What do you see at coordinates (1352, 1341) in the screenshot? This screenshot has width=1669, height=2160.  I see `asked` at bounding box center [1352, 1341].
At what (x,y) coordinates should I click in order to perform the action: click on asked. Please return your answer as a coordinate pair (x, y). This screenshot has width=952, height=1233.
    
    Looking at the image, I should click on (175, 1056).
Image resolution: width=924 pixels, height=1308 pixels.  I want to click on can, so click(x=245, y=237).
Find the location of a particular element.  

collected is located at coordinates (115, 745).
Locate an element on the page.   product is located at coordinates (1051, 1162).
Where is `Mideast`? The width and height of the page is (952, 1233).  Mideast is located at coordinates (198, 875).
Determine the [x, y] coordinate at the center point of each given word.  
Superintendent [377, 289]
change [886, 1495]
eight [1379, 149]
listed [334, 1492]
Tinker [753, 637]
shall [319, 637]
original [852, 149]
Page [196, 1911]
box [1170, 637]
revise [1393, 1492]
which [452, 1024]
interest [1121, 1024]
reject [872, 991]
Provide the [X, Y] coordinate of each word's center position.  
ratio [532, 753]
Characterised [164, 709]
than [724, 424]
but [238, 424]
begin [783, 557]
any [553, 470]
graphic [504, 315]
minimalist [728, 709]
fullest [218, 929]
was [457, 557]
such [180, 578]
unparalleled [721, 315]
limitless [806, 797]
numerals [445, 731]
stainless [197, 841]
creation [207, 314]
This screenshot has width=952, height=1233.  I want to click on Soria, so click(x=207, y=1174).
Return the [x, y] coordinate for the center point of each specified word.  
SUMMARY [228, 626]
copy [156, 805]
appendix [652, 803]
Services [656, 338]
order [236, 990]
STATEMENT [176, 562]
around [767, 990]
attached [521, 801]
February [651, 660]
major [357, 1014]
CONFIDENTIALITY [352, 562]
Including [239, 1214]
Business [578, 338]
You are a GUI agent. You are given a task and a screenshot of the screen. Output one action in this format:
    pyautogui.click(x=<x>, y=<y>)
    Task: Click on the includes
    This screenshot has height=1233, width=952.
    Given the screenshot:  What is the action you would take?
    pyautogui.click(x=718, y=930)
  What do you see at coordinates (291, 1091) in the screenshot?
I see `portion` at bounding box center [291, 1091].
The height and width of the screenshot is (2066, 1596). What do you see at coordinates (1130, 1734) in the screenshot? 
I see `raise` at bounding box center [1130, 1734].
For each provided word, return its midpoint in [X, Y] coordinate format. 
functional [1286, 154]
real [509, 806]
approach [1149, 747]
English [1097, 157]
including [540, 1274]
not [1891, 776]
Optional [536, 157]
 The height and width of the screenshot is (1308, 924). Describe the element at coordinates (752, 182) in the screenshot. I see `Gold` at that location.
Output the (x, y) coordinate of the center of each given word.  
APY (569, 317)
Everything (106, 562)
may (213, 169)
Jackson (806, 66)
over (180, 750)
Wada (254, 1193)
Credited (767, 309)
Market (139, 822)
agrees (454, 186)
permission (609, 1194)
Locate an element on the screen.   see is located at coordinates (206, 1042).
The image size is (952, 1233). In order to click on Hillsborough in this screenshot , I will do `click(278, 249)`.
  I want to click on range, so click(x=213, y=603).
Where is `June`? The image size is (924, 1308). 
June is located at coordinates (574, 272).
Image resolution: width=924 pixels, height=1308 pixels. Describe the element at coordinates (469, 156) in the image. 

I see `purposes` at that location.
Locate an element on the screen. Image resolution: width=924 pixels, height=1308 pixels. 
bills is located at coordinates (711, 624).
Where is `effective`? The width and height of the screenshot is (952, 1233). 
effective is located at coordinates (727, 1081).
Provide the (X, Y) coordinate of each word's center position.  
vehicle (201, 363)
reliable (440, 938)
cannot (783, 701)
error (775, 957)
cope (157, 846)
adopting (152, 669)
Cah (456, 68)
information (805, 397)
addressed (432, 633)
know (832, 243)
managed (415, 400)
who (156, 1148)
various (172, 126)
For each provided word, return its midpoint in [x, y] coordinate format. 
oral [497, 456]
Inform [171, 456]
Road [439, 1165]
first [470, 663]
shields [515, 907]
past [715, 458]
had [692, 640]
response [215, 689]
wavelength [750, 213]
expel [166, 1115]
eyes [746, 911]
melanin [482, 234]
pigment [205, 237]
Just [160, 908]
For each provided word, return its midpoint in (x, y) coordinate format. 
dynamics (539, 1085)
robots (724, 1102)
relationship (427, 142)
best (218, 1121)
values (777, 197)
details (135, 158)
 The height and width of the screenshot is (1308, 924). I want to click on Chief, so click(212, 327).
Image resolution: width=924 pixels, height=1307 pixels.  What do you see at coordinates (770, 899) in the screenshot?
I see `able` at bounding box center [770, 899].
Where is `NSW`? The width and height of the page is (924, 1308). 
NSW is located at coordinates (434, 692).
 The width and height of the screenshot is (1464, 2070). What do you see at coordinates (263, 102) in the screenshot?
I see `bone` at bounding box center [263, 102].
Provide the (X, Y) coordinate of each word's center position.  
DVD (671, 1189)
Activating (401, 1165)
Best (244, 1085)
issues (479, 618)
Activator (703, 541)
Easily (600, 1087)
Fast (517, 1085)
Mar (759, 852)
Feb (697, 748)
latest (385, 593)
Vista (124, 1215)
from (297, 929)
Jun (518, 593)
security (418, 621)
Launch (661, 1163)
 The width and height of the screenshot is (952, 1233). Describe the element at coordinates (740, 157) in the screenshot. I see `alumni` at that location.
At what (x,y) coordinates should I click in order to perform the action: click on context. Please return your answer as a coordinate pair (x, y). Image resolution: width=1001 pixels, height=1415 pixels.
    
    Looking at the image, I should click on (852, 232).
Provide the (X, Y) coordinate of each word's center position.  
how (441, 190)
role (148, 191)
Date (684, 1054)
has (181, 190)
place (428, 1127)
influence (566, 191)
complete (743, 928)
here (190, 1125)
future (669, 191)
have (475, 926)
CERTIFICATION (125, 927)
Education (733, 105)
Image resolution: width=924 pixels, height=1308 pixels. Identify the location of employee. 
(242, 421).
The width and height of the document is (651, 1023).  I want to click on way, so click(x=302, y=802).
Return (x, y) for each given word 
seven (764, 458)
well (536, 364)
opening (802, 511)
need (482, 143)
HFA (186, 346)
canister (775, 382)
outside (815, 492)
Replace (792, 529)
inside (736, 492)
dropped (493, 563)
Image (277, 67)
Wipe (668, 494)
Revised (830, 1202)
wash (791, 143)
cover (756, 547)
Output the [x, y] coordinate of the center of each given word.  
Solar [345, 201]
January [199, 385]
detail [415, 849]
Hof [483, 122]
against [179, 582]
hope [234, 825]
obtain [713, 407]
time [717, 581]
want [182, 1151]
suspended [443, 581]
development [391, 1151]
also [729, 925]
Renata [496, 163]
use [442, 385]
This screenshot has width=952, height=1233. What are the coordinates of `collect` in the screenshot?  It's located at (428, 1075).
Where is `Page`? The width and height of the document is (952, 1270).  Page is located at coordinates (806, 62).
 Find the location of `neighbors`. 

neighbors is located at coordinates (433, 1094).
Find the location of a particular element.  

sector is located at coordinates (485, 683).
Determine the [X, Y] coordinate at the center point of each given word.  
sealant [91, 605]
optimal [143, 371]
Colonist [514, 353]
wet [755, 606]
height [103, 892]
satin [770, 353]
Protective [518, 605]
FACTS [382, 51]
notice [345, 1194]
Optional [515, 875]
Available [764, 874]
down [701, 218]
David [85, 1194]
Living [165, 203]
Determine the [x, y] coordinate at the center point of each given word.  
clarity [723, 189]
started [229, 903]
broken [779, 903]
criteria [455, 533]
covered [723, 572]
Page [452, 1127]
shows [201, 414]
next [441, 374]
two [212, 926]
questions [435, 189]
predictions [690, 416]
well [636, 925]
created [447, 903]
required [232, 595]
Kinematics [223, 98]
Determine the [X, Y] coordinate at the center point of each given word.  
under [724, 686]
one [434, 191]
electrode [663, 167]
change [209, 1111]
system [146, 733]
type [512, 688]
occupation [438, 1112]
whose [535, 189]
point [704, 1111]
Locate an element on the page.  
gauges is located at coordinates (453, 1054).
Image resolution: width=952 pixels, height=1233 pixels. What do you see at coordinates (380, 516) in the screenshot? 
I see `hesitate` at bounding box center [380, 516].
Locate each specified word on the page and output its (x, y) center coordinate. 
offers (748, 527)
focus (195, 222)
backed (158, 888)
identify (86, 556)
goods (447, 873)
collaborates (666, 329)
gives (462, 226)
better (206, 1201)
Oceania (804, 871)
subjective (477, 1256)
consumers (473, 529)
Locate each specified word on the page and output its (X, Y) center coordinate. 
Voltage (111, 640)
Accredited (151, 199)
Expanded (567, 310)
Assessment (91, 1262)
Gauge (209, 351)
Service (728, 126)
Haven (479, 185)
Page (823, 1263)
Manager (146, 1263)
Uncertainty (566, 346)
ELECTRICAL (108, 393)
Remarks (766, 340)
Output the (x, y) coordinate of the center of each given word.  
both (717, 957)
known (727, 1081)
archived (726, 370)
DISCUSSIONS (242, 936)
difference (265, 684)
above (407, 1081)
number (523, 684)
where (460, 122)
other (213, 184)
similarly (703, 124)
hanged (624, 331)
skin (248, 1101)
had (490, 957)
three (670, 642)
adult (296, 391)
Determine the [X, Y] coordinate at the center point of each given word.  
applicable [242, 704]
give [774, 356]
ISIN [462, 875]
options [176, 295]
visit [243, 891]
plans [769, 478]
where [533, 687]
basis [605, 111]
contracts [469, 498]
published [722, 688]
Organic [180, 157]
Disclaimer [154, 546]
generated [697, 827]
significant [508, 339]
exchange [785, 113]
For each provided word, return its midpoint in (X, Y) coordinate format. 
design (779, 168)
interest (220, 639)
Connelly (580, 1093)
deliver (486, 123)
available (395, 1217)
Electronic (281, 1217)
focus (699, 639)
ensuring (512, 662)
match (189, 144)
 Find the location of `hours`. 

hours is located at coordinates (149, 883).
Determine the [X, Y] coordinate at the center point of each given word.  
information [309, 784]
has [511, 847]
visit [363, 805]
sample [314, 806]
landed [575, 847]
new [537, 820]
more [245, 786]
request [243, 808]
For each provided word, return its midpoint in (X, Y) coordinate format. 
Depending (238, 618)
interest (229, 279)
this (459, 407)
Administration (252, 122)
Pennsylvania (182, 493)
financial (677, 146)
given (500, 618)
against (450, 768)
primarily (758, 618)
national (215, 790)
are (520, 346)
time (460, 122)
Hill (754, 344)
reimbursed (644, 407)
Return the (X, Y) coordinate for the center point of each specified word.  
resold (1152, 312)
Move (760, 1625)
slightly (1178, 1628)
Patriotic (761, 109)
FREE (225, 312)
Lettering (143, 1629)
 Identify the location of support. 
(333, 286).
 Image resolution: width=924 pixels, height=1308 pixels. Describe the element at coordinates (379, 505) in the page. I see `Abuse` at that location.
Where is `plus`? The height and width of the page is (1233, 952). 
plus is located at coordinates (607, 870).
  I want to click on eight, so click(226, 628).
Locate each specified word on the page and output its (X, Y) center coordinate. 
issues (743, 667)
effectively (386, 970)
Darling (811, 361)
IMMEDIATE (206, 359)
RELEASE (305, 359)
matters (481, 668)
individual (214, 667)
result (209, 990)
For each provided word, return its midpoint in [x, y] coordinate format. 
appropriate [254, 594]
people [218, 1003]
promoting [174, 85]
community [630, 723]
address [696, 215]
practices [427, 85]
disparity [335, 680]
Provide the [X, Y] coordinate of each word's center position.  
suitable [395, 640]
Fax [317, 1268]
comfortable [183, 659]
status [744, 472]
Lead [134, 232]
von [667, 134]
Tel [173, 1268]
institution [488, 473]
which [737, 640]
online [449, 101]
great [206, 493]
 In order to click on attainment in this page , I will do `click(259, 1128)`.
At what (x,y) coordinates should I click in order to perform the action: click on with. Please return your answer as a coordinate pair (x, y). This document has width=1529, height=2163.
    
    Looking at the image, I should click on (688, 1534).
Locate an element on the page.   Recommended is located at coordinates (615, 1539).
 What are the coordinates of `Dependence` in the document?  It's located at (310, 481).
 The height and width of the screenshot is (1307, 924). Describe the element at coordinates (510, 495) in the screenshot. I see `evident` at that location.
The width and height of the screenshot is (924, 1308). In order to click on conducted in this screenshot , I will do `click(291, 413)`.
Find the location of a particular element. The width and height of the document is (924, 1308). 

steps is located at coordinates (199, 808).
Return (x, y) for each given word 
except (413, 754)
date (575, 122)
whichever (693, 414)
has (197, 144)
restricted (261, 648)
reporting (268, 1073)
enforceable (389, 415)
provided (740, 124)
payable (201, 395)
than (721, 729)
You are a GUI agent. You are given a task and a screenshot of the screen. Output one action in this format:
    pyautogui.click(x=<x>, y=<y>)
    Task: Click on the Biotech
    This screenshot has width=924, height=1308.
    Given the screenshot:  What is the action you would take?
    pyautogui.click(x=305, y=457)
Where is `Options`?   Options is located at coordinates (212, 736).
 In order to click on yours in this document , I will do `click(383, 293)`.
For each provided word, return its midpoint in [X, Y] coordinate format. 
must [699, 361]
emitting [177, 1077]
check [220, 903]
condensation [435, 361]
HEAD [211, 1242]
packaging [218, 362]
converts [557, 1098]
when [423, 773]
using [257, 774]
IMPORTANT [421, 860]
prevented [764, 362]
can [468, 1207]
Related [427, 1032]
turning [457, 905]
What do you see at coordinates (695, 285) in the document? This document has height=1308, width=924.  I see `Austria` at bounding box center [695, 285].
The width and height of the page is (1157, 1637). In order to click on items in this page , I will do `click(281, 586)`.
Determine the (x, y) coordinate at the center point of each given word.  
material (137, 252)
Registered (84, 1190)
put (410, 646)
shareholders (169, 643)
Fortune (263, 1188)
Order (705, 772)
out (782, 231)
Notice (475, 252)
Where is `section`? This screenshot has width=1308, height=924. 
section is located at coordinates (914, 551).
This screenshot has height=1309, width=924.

══════

Task to complete
Please rewrite the lines between the one containing "other (213, 184)" and the one containing "match (189, 144)", inclusive, as a JSON list of strings with one string per line and no blank lines.

Exercise output
[
  "other (213, 184)",
  "similarly (703, 124)",
  "hanged (624, 331)",
  "skin (248, 1101)",
  "had (490, 957)",
  "three (670, 642)",
  "adult (296, 391)",
  "Determine the [X, Y] coordinate at the center point of each given word.  ",
  "applicable [242, 704]",
  "give [774, 356]",
  "ISIN [462, 875]",
  "options [176, 295]",
  "visit [243, 891]",
  "plans [769, 478]",
  "where [533, 687]",
  "basis [605, 111]",
  "contracts [469, 498]",
  "published [722, 688]",
  "Organic [180, 157]",
  "Disclaimer [154, 546]",
  "generated [697, 827]",
  "significant [508, 339]",
  "exchange [785, 113]",
  "For each provided word, return its midpoint in (X, Y) coordinate format. ",
  "design (779, 168)",
  "interest (220, 639)",
  "Connelly (580, 1093)",
  "deliver (486, 123)",
  "available (395, 1217)",
  "Electronic (281, 1217)",
  "focus (699, 639)",
  "ensuring (512, 662)",
  "match (189, 144)"
]